Baalabek, un samedi hivernal en milieu de matinée. Les petites ruelles ainsi que la grande avenue qui donne sur la route de la capitale, sont très animées. Et pour cause, c’est le jour du marché hebdomadaire. Hommes, enfants, femmes, voilées pour la plupart, sillonnent les étroits sentiers et souks de cette ville millénaire. Une activité fébrile est également constatée au niveau du mausolée Saïda Khaoula, fille de Sidna Ali. En effet, la scène se déroule dans une région à forte présence chiite, à 85 km au Nord-Est de Beyrouth. En témoigne la mosquée érigée sur la grande place, tout près du mausolée, dans la pure tradition architecturale perse.
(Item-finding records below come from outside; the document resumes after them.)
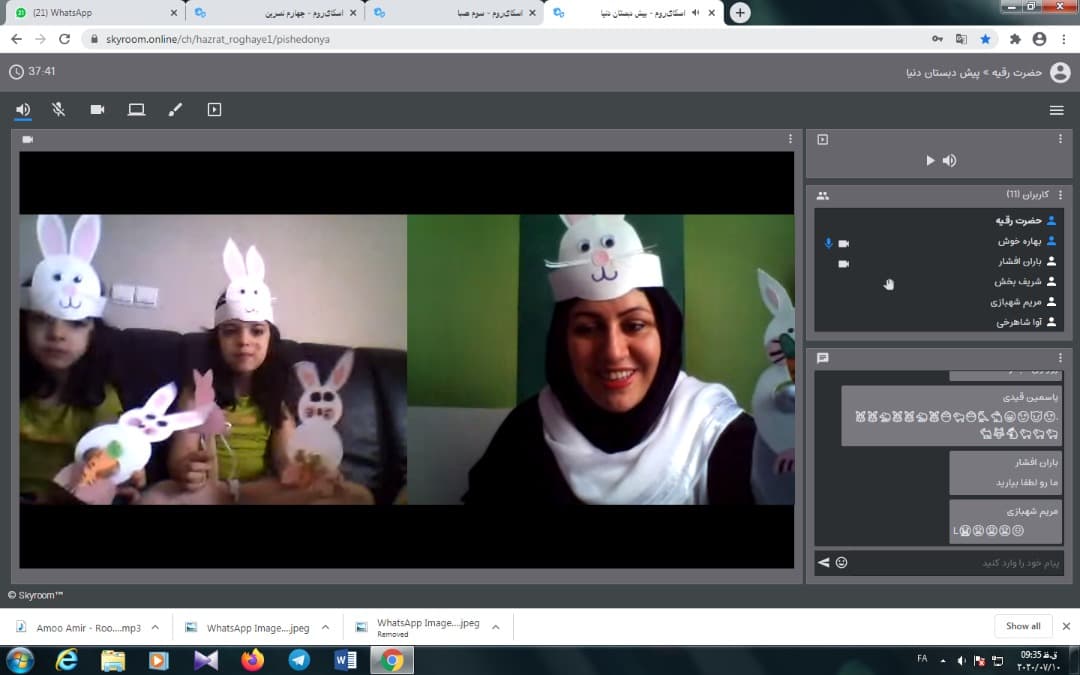Toggle the speaker audio icon in Skyroom toolbar
Image resolution: width=1080 pixels, height=675 pixels.
tap(23, 110)
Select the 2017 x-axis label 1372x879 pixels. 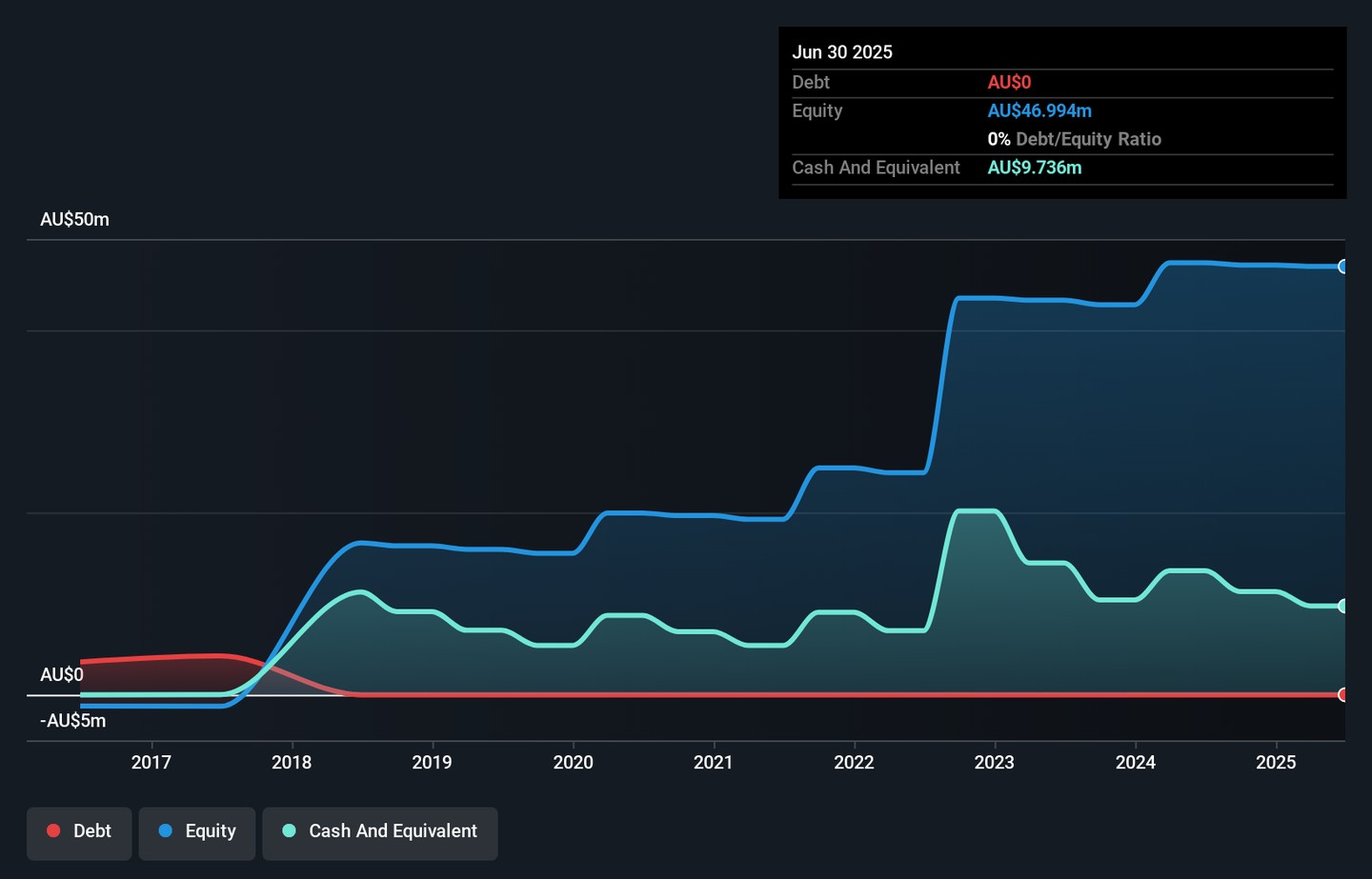[x=151, y=762]
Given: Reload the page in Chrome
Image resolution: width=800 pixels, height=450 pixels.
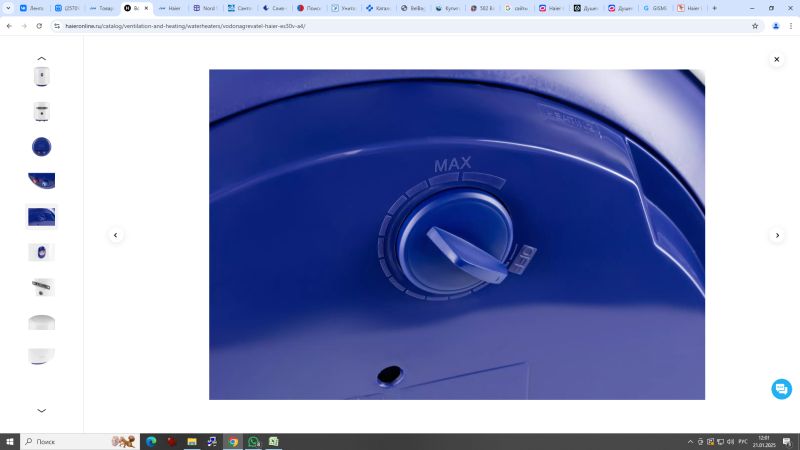Looking at the screenshot, I should [39, 26].
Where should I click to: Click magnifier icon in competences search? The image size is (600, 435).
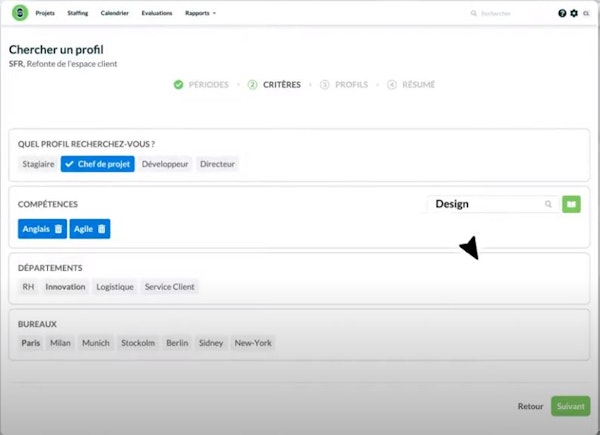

Tout ce qu’il y a de plus normal puisque sa construction a été financée par des fonds iraniens. Un édifice dont la mosaïque bleu-vert dérange la grisaille morne des autres constructions. Baabalek est une masse urbanistique non conforme où tout ce qui est anarchique est roi et où des tonnes de béton, de briques et de pierres calcaires de la région ont élu domicile sans aucune planification préalable. «Profitant du chaos et de l’absence de l’Etat des années durant à cause de la guerre, toutes ces nouvelles constructions ont été construites de manière anarchique», souligne, non sans une pointe de tristesse, Yvette, guide touristique.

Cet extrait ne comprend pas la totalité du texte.